New LLCs may have fewer loan options than more established businesses, but they can still get financing. Online lenders can offer startup loans and may be willing to work with LLCs that only have six months in business. Nonprofits and microlenders may also offer loans to new LLCs, especially those in underserved communities.

An LLC can get an SBA loan as long as it meets the criteria set by the U.S. Small Business Administration in addition to the lender’s requirements. Lenders typically require at least two years in business, good credit and strong business finances.

The SBA requires you to be located and doing business in the U.S., operate for profit and show that you can repay a new loan, among other criteria.

Taking out a business loan as an LLC will typically protect your personal credit score as well as your personal assets from business debts. However, offering a personal guarantee on a loan to the LLC or pledging personal assets as collateral for an LLC loan allows lenders to come after your personal assets if you default on the loan and could affect your personal credit score.

Methodology

NerdWallet’s review process evaluates and rates small-business loan products from traditional banks and online lenders. We collect over 30 data points on each lender using company websites and public documents. We may also go through a lender’s initial application flow and reach out to company representatives. NerdWallet writers and editors conduct a full fact check and update annually, but also make updates throughout the year as necessary.

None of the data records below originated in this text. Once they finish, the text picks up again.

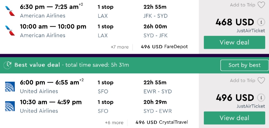Select the 10:30 am — 4:59 pm return flight
The image size is (269, 128).
point(51,102)
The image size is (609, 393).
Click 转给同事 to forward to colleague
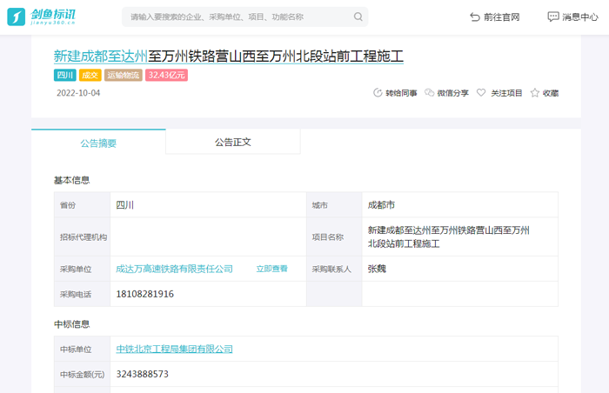point(395,93)
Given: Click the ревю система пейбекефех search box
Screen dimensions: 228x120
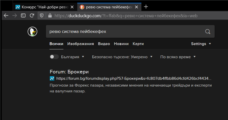Looking at the screenshot, I should pyautogui.click(x=125, y=31).
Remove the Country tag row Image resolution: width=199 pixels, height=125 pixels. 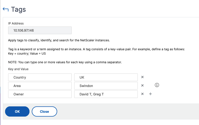tap(142, 77)
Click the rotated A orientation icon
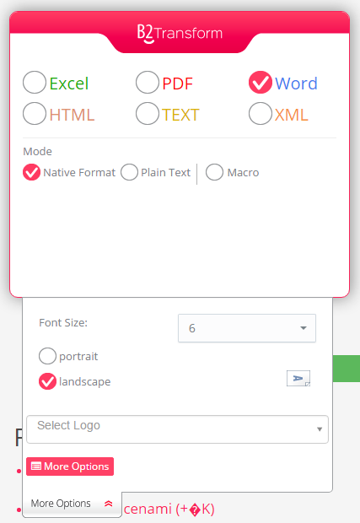The height and width of the screenshot is (523, 360). coord(298,378)
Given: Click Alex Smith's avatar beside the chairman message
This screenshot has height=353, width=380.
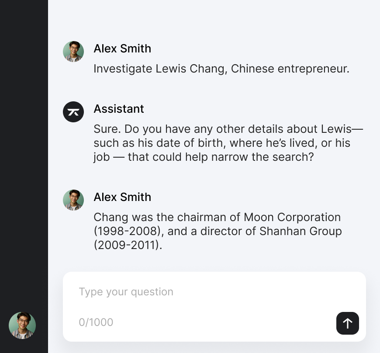Looking at the screenshot, I should 73,200.
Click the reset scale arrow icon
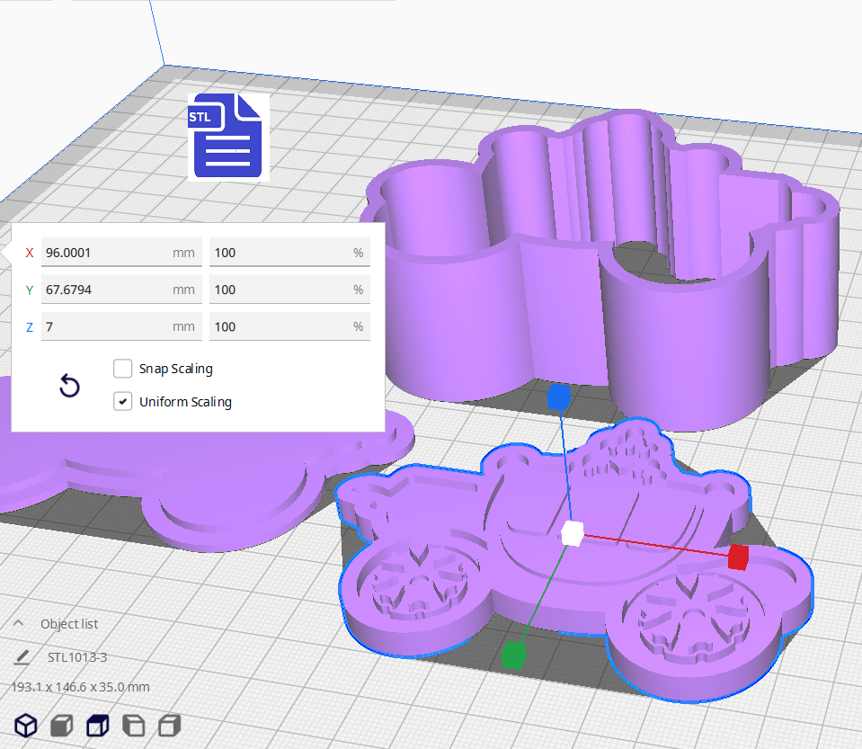Image resolution: width=862 pixels, height=749 pixels. pos(69,387)
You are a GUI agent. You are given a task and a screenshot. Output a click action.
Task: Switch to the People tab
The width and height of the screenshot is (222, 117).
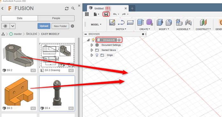click(56, 18)
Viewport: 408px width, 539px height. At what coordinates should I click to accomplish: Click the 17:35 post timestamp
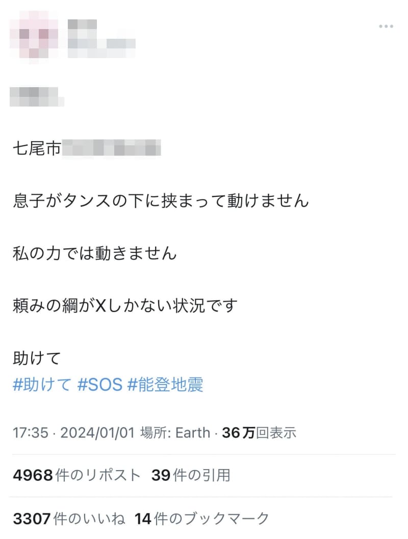click(x=30, y=433)
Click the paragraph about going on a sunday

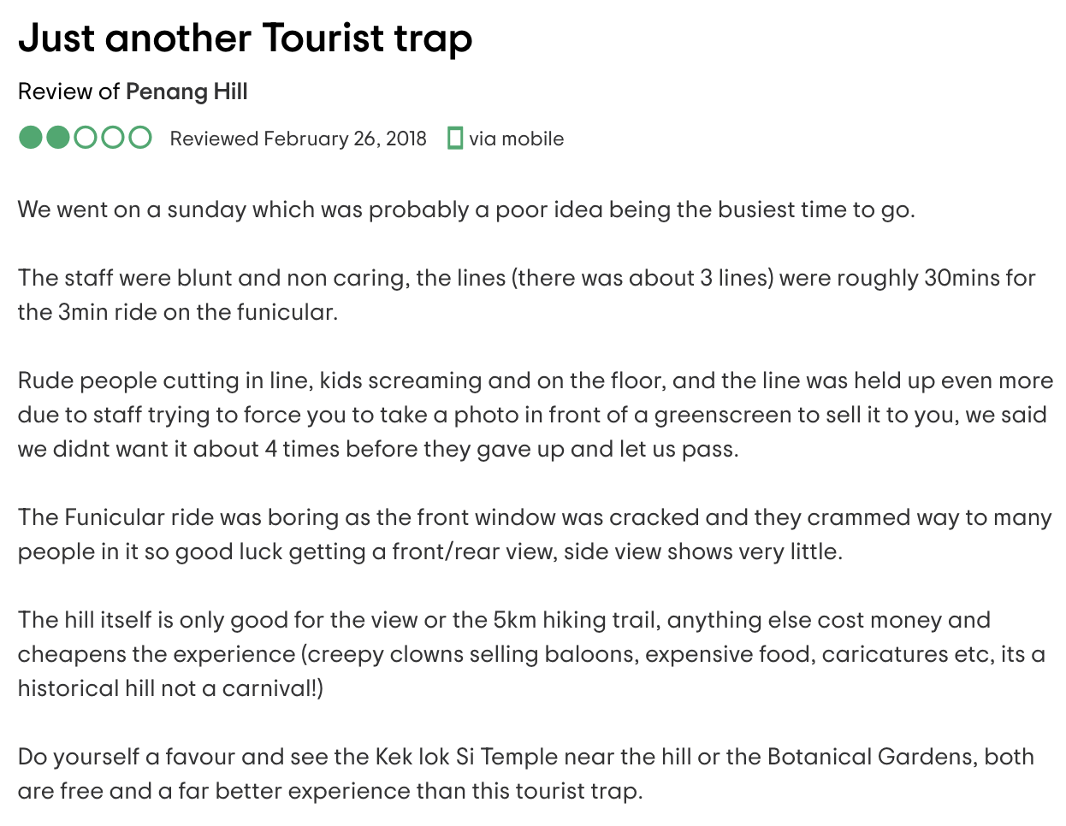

Our star ratings award points to lenders that offer small-business friendly features. We weigh these factors based on our assessment of which are the most important to small-business owners and how meaningfully they impact borrowers’ experiences. Here’s how we evaluate each lender and the approximate weights we place on each category:

  • Cost (37%). Lenders that don’t charge origination fees or prepayment penalties rank higher in this category.

  • Transparency (22%). Lenders that make it easy for borrowers to understand loan rates, fees, terms, qualification requirements and more rank higher in this category.

  • Credit (15%). Because it helps borrowers establish business credit, lenders that report timely payments to the commercial credit bureaus rank higher in this category.

  • Underwriting and loan flexibility (11%). Lenders that have flexible underwriting and offer multiple payment terms rank higher in this category.

  • Application experience (7%). Lenders that offer fast funding and multiple ways to apply for a loan rank higher in this category.

  • Customer service (7%). Lenders that provide multiple ways to speak with a customer service representative and an online dashboard for loan management rank higher in this category.